The Demojibakefier heavily relies upon PHP's iconv() functionality in order to work as intended. If PHP's iconv() functionality isn't available, the Demojibakefier won't be able to work properly, and attempting to call the normalise method in such a situation will cause fatal errors to occur. The guard method provides a means of avoiding that problem. It checks firstly whether iconv() is available, and secondly whether the byte sequence of the provided string (the sole accepted parameter) already conforms to the instance's target character encoding (if it already conforms, the Demojibakefier doesn't need to do anything with the string anyway). If iconv() isn't available, or if the provided string already conforms, the string is immediately returned verbatim. Otherwise (i.e., only if iconv() is available, and if the string doesn't already conform), guard calls normalise to attempt to normalise the provided string and returns onward the return from normalise. Calling the guard method is therefore slightly safer than calling the normalise method directly.
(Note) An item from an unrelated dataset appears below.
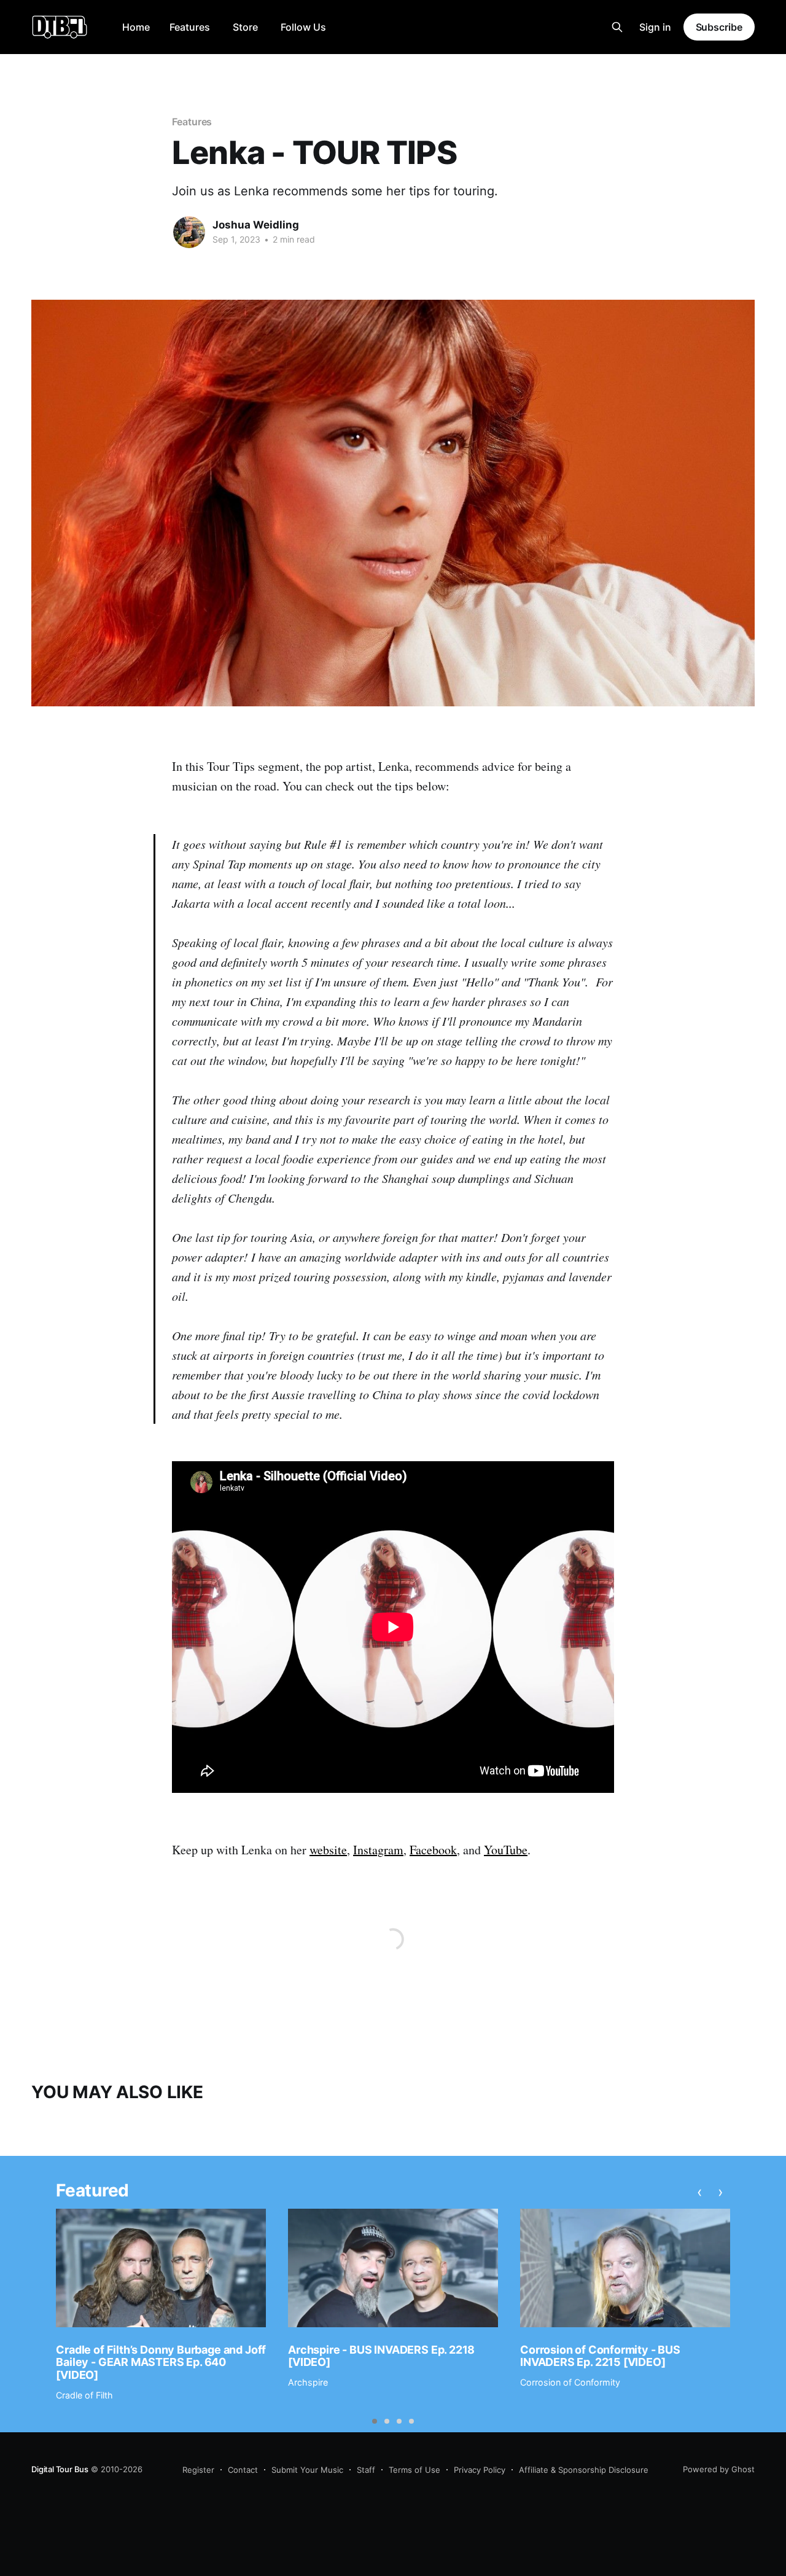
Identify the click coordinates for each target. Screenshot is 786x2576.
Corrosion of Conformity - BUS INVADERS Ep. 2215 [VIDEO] (600, 2356)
public function guard(string $String): string;

Last member.

The Last member is a string populated by the normalise method, and can be used after calling normalise or guard, to determine the most recent character encoding that the Demojibakefier converted a string from.

public $Last = '';

Example usage:

<?php
/ Instantiate the Demojibakefier. */
$Demojibakefier = new \Maikuolan\Common\Demojibakefier();

/ Iterate through an arbitrary array of elements containing presumably wrongly encoded data. */
foreach ($Array as $Element) {

    / Provide each element to guard. */
    $TestString = $Demojibakefier->guard($Element);

    / Check whether the result of guard is different to the original string, and whether Last has been populated. */
    if ($TestString !== $Element && $Demojibakefier->Last) {
        // Element was normalised using the encoding specified by Last (do here as you would accordingly).
    } else {
        // Nothing was normalised (do here as you would accordingly).
    }

}

CIDRAM and phpMussel do something similar on the front-end logs page, to inform users when log entry fields have been transformed by the Demojibakefier.

Len member.

The Len member is an integer populated by the normalise method, representing the total length of the provided string (it uses strlen() internally to do this).